*Work required*.
Write out every record in full, keeping each character exactly as it is.

Pixel coordinate grounding data
····················

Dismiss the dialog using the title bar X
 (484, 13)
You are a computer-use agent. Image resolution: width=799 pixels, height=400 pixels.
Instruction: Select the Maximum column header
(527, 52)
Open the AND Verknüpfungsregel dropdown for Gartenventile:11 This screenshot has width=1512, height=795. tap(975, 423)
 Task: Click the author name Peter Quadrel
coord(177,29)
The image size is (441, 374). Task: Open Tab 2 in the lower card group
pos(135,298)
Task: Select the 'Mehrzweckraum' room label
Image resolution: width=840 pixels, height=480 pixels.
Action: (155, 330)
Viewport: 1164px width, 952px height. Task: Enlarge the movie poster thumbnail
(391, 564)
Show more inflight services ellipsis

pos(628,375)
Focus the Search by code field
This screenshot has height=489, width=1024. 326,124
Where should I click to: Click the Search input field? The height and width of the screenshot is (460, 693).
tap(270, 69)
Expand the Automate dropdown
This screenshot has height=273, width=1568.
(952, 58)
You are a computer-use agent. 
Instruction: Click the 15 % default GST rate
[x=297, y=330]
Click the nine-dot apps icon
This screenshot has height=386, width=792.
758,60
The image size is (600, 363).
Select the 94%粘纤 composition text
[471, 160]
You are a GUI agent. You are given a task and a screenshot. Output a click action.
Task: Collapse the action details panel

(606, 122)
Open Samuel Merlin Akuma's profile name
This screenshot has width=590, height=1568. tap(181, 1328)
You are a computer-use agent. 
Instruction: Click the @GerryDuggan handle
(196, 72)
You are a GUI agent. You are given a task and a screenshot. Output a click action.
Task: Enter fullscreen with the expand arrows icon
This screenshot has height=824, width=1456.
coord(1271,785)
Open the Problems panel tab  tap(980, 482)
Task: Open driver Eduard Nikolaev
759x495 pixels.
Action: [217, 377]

····················

*Task output*.
Dismiss the dialog using the title bar X
 (484, 13)
You are a computer-use agent. Image resolution: width=799 pixels, height=400 pixels.
Instruction: Select the Maximum column header
(527, 52)
Open the AND Verknüpfungsregel dropdown for Gartenventile:11 This screenshot has width=1512, height=795. tap(975, 423)
 Task: Click the author name Peter Quadrel
coord(177,29)
The image size is (441, 374). Task: Open Tab 2 in the lower card group
pos(135,298)
Task: Select the 'Mehrzweckraum' room label
Image resolution: width=840 pixels, height=480 pixels.
Action: (155, 330)
Viewport: 1164px width, 952px height. Task: Enlarge the movie poster thumbnail
(391, 564)
Show more inflight services ellipsis

pos(628,375)
Focus the Search by code field
This screenshot has height=489, width=1024. 326,124
Where should I click to: Click the Search input field? The height and width of the screenshot is (460, 693).
tap(270, 69)
Expand the Automate dropdown
This screenshot has height=273, width=1568.
(952, 58)
You are a computer-use agent. 
Instruction: Click the 15 % default GST rate
[x=297, y=330]
Click the nine-dot apps icon
This screenshot has height=386, width=792.
758,60
The image size is (600, 363).
Select the 94%粘纤 composition text
[471, 160]
You are a GUI agent. You are given a task and a screenshot. Output a click action.
Task: Collapse the action details panel

(606, 122)
Open Samuel Merlin Akuma's profile name
This screenshot has width=590, height=1568. tap(181, 1328)
You are a computer-use agent. 
Instruction: Click the @GerryDuggan handle
(196, 72)
You are a GUI agent. You are given a task and a screenshot. Output a click action.
Task: Enter fullscreen with the expand arrows icon
This screenshot has height=824, width=1456.
coord(1271,785)
Open the Problems panel tab  tap(980, 482)
Task: Open driver Eduard Nikolaev
759x495 pixels.
Action: [217, 377]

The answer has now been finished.